**Provided information**

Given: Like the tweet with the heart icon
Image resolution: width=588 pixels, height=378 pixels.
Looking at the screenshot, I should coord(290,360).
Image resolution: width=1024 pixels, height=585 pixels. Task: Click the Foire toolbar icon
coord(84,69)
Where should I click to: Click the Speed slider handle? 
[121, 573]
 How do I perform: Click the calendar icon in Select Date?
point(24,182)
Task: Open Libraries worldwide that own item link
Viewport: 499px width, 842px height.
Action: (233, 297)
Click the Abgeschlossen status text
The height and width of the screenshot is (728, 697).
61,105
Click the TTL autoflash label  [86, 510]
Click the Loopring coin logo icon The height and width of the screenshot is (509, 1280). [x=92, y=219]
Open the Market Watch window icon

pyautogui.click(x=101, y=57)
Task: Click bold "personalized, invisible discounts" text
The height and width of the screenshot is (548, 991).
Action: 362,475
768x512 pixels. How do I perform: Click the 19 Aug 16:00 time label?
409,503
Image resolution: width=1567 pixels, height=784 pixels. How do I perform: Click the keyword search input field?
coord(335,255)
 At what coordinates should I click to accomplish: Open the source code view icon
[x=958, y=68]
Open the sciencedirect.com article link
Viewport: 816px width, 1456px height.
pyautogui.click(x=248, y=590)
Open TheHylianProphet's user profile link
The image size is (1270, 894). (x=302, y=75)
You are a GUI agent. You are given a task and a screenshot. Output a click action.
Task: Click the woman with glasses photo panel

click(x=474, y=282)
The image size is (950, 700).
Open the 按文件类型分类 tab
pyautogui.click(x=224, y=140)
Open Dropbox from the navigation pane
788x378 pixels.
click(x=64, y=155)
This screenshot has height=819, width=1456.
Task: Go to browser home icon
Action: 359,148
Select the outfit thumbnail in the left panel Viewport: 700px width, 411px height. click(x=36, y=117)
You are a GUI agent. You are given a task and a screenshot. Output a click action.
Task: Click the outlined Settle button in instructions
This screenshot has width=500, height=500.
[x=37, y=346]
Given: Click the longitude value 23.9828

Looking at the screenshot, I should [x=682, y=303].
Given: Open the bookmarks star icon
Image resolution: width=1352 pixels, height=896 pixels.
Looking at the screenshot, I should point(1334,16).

**Task**
Check each line above for "text" and give the number of lines that match, nothing more.

**Answer below**
2